THE PROBLEM: Take the line containing "Where should I click to: Open" and every line after it in the data below, and print them exactly as given, with nothing else.

EXTRACTED MATERIAL:
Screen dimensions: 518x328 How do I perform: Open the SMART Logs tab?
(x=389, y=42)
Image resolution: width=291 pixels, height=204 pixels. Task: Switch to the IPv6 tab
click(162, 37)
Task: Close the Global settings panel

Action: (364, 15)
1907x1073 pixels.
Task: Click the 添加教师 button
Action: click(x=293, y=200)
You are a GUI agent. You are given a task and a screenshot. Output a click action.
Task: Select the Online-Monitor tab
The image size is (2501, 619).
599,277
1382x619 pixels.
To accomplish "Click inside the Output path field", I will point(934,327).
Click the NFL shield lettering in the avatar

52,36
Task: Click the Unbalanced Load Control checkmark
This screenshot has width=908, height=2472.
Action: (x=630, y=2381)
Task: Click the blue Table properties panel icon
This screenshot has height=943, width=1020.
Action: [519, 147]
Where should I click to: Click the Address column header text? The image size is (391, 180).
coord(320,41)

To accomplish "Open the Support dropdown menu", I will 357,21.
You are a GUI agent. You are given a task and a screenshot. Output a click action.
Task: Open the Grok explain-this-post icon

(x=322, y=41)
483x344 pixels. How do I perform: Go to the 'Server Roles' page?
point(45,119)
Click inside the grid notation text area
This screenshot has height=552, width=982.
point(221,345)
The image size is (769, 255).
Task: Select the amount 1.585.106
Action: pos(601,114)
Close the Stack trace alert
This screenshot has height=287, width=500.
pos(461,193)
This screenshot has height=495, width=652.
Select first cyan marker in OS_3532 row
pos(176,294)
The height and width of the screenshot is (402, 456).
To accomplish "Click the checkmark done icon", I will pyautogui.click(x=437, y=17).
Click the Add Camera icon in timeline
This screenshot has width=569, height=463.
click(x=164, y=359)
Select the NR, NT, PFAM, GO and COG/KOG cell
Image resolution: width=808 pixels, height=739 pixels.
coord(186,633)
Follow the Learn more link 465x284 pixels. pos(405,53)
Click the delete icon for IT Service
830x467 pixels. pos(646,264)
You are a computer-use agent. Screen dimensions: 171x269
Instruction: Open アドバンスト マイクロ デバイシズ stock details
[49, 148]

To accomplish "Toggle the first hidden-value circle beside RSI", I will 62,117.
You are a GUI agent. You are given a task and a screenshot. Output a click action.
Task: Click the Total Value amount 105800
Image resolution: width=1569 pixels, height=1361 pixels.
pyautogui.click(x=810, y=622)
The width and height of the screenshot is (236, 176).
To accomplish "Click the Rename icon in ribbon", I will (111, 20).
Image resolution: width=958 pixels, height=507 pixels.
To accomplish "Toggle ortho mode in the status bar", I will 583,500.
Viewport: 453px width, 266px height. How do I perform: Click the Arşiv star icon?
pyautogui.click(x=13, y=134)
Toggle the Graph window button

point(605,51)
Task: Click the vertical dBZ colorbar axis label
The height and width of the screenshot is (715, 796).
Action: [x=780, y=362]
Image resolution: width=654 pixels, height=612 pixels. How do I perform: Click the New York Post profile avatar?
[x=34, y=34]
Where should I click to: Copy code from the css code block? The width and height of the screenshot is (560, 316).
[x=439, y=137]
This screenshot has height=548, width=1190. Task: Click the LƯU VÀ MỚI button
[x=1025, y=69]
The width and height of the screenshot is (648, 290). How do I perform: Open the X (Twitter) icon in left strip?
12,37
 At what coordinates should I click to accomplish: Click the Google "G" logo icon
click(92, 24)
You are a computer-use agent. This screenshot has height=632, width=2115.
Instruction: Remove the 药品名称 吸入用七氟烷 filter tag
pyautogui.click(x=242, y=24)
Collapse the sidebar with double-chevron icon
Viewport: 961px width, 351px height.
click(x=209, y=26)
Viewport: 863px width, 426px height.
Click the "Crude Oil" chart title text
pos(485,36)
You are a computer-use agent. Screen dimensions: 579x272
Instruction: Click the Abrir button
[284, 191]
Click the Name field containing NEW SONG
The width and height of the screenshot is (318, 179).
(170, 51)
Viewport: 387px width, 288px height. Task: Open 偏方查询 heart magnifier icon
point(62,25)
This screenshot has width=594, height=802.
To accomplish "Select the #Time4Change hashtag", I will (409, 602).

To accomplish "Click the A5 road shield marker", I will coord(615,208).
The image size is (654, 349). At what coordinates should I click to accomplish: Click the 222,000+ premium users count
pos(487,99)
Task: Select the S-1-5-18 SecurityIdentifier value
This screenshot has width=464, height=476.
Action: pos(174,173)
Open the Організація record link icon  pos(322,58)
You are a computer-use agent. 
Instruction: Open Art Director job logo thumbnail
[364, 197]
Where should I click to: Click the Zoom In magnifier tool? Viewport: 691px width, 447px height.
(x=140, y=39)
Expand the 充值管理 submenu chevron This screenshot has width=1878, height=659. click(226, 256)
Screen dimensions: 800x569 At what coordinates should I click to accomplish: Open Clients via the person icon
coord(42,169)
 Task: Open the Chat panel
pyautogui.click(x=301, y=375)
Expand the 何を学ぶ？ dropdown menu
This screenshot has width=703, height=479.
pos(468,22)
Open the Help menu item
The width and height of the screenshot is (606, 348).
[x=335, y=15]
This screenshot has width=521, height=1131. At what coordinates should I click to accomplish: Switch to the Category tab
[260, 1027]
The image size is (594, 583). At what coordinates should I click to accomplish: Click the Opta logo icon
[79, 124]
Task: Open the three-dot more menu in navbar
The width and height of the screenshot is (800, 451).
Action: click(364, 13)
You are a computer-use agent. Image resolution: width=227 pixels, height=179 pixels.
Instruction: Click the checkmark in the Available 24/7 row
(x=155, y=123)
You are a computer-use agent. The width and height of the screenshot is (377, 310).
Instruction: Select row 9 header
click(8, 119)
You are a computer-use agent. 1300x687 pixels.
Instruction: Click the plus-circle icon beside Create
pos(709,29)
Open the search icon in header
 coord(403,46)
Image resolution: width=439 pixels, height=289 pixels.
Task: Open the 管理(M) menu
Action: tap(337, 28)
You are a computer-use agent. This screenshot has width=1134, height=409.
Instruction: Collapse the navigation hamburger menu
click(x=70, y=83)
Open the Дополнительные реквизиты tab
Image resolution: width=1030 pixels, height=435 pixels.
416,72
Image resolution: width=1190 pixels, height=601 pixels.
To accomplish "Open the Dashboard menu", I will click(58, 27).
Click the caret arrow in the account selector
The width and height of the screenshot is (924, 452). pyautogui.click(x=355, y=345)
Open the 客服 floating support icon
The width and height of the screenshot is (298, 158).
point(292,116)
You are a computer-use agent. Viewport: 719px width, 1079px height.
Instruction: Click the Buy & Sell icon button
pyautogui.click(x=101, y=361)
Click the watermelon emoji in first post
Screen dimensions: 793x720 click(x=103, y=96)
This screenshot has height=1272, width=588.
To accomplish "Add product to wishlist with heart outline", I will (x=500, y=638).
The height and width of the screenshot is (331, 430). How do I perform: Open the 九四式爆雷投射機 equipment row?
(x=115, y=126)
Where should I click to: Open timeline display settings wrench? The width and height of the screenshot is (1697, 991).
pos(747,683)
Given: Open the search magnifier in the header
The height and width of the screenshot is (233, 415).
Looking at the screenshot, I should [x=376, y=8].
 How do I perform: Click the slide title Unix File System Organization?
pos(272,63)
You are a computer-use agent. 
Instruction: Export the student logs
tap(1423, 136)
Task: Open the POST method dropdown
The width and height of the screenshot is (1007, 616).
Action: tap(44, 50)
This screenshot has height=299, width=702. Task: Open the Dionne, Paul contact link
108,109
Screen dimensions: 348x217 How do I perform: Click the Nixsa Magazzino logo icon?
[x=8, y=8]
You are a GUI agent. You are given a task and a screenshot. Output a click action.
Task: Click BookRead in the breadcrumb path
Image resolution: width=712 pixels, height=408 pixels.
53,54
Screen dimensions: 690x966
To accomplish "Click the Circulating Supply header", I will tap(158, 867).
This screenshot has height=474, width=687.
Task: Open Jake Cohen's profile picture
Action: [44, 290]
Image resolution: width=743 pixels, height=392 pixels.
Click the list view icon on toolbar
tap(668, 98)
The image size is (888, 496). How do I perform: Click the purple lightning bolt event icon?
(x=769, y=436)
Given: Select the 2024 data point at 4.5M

SOLUTION TO THE EXERCISE:
Where should I click to: Open timeline display settings wrench? The width and height of the screenshot is (1697, 991).
pos(747,683)
Given: Open the search magnifier in the header
The height and width of the screenshot is (233, 415).
Looking at the screenshot, I should [x=376, y=8].
 How do I perform: Click the slide title Unix File System Organization?
pos(272,63)
You are a computer-use agent. 
Instruction: Export the student logs
tap(1423, 136)
Task: Open the POST method dropdown
The width and height of the screenshot is (1007, 616).
Action: tap(44, 50)
This screenshot has height=299, width=702. Task: Open the Dionne, Paul contact link
108,109
Screen dimensions: 348x217 How do I perform: Click the Nixsa Magazzino logo icon?
[x=8, y=8]
You are a GUI agent. You are given a task and a screenshot. Output a click action.
Task: Click BookRead in the breadcrumb path
Image resolution: width=712 pixels, height=408 pixels.
53,54
Screen dimensions: 690x966
To accomplish "Click the Circulating Supply header", I will tap(158, 867).
This screenshot has height=474, width=687.
Task: Open Jake Cohen's profile picture
Action: [44, 290]
Image resolution: width=743 pixels, height=392 pixels.
Click the list view icon on toolbar
tap(668, 98)
The image size is (888, 496). How do I perform: Click the purple lightning bolt event icon?
(x=769, y=436)
Given: Select the 2024 data point at 4.5M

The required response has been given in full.